IDW comics have been a recent discovery of mine and here is another timeslip back to the 17th Century with a ‘one-shot’ strip featuring the 10th Doctor and Martha. On route to the Beatles rooftop concert in 1969, the TARDIS ends up in 1669 amidst an outbreak of plague.  Martha gets to employ some of her medical skills and the Doctor discovers an angel healing the sick.


With this being a short, ‘one-shot’ comic, there isn’t a huge amount of room for plot development and everything happens fairly quickly.  They arrive, find people with a strange sickness (which is quickly diagnosed as alien in origin), Martha contracts it, the Doctor finds an angel who turns out (unsurprisingly) to be an alien, and a sentient, giant virus is found to be the cause.

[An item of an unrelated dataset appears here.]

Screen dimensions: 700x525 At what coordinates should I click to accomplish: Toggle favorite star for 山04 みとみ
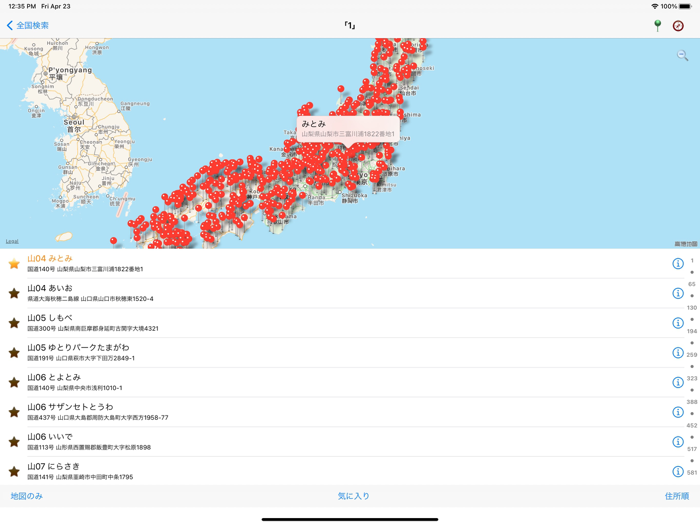[x=14, y=264]
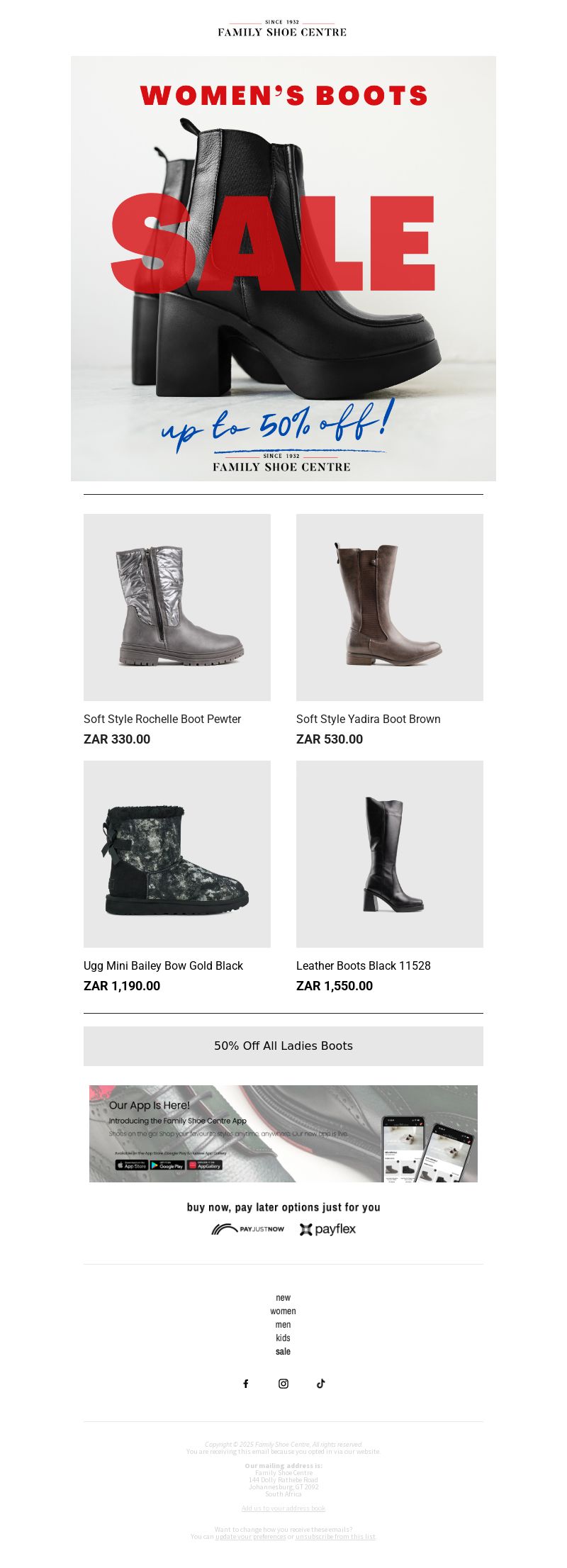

The Doctor and Martha are rather broadly characterised.  Martha is a doctor; the Doctor runs and puts his glasses on to examine things.  He gets a bit melancholy over war and the resolution to the adventure.  It’s all a bit unsatisfying: Martha, in particular, could be absolutely any companion.
Historically, the Doctor notes that this plague is anachronistic, with the last cases being recorded in 1666.  The depiction of the plague doctors, however, is firmly rooted in those images familiar from the era of the Great Plague; although they are drawn deliberately darker and suspiciously alien-looking (making it only a small surprise when they are revealed to actually be aliens). 

The settings include the village, suitably drab and depressing and the church, which is similarly downbeat, emphasising the golden glow of the healing angel.  The various stock characters, the priest, the villagers are all fairly generic and add very little to the story.

The artwork is good, although the Doctor and Martha only really bear a passing resemblance to their TV counterparts.  The concept of a macro-virus is well presented with their design echoing those microscope images you see of real-life viruses.  The immunoglobulin (the alien healer) is a slightly amorphous, golem-like creature which glows.


All in all, this is an enjoyable diversion but not a significant contribution to the 17th Century-set collection of stories.